● **Short task**: Pull out every line below that contains the string "Image" and copy each one in full. Case counts, so a line matches only if the capitalization is the same.

* start Items *

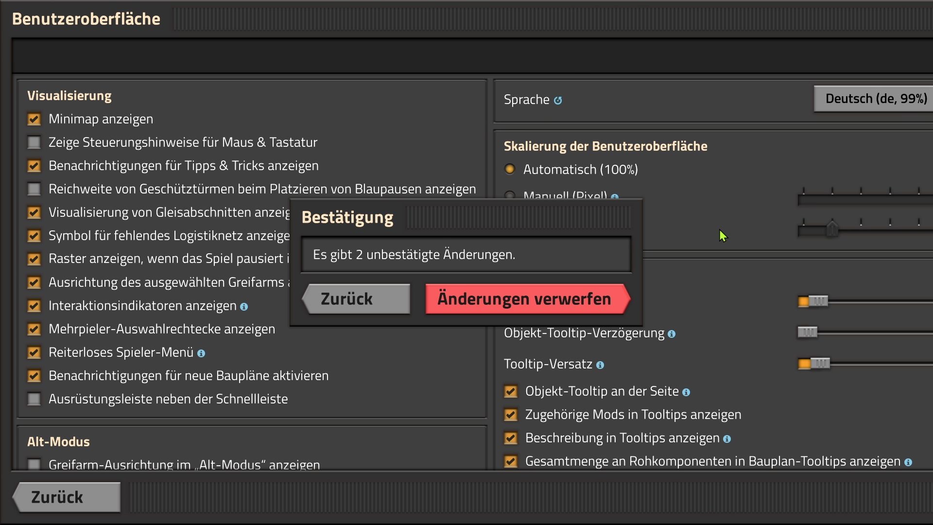Disable the Minimap anzeigen checkbox
The height and width of the screenshot is (525, 933).
click(x=34, y=119)

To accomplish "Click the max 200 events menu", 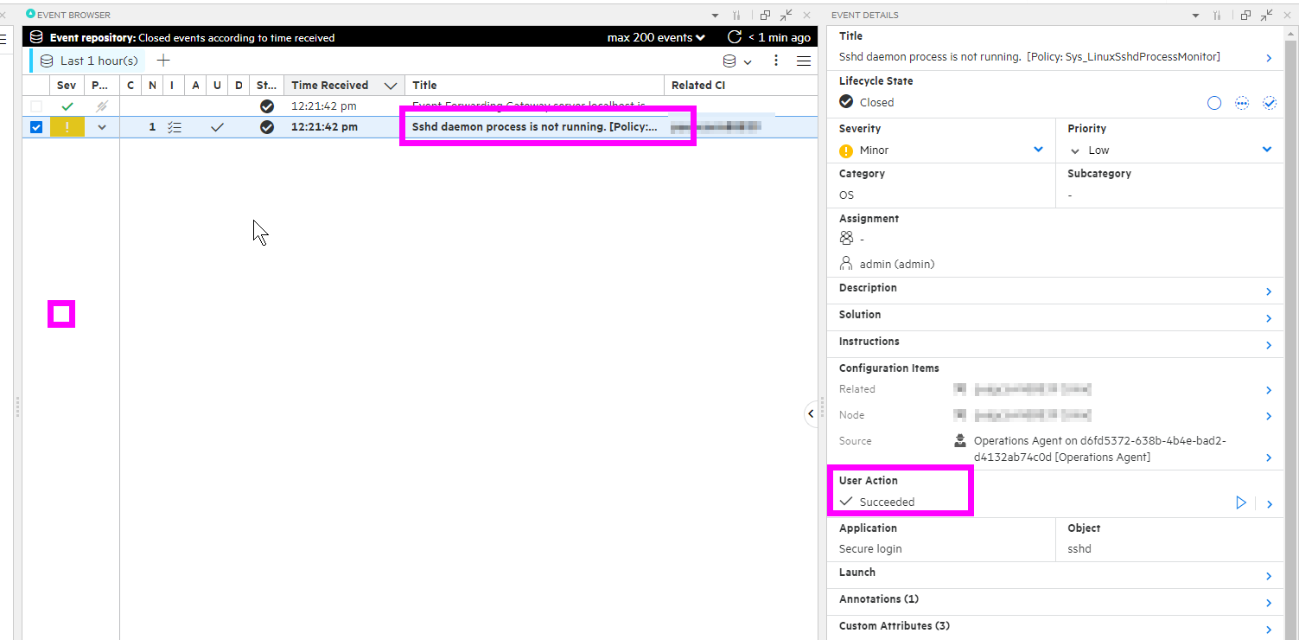I will click(x=656, y=37).
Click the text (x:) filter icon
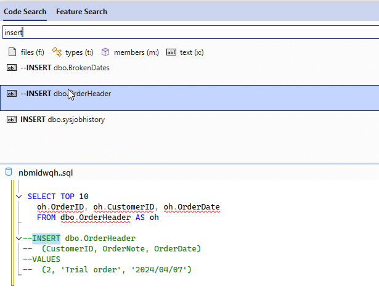The width and height of the screenshot is (379, 289). tap(171, 52)
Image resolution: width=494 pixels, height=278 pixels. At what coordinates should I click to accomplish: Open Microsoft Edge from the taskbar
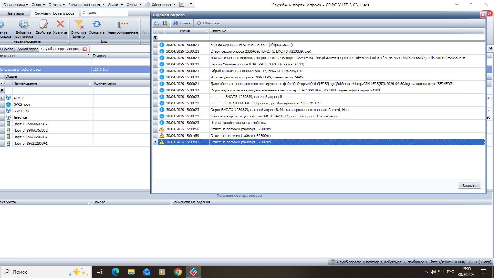(115, 272)
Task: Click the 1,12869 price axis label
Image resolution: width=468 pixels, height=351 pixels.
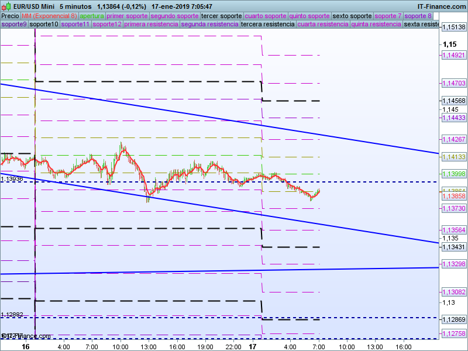Action: click(x=453, y=319)
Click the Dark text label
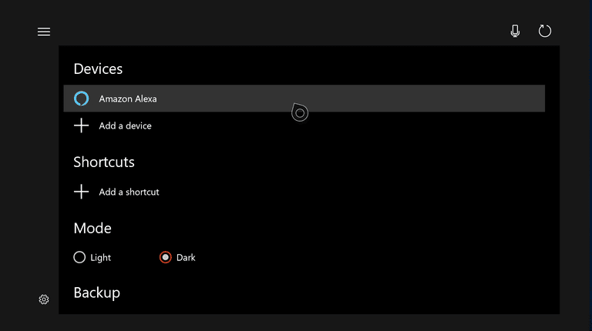592x331 pixels. click(x=186, y=257)
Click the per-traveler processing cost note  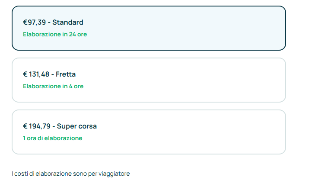pos(70,174)
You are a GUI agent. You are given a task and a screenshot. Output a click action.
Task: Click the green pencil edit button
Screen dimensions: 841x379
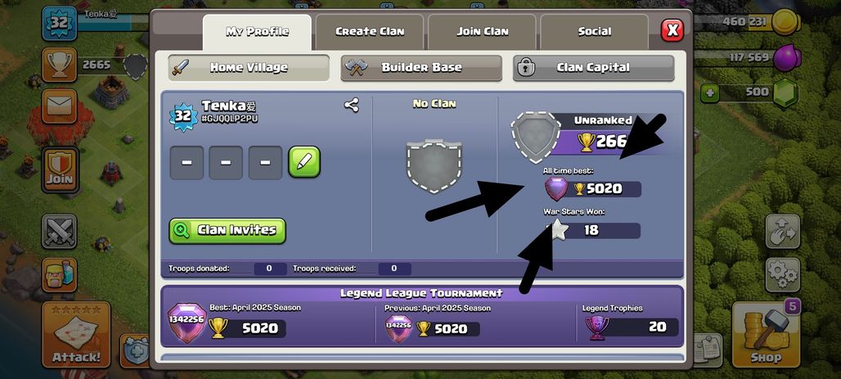(304, 161)
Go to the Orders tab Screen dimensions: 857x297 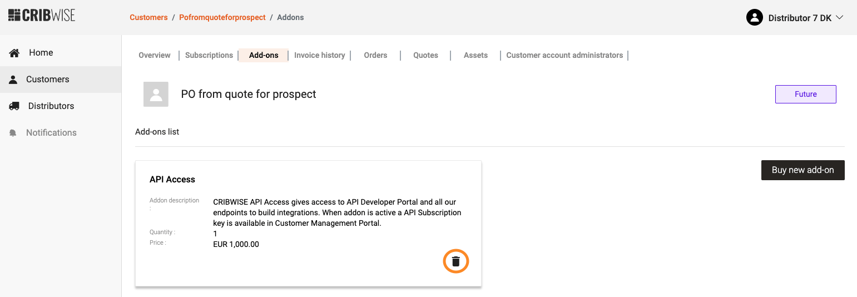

* end Items *

● **Exercise response**:
Image resolution: width=494 pixels, height=278 pixels. At what coordinates should I click to accomplish: Open Microsoft Edge from the taskbar
Image resolution: width=468 pixels, height=351 pixels.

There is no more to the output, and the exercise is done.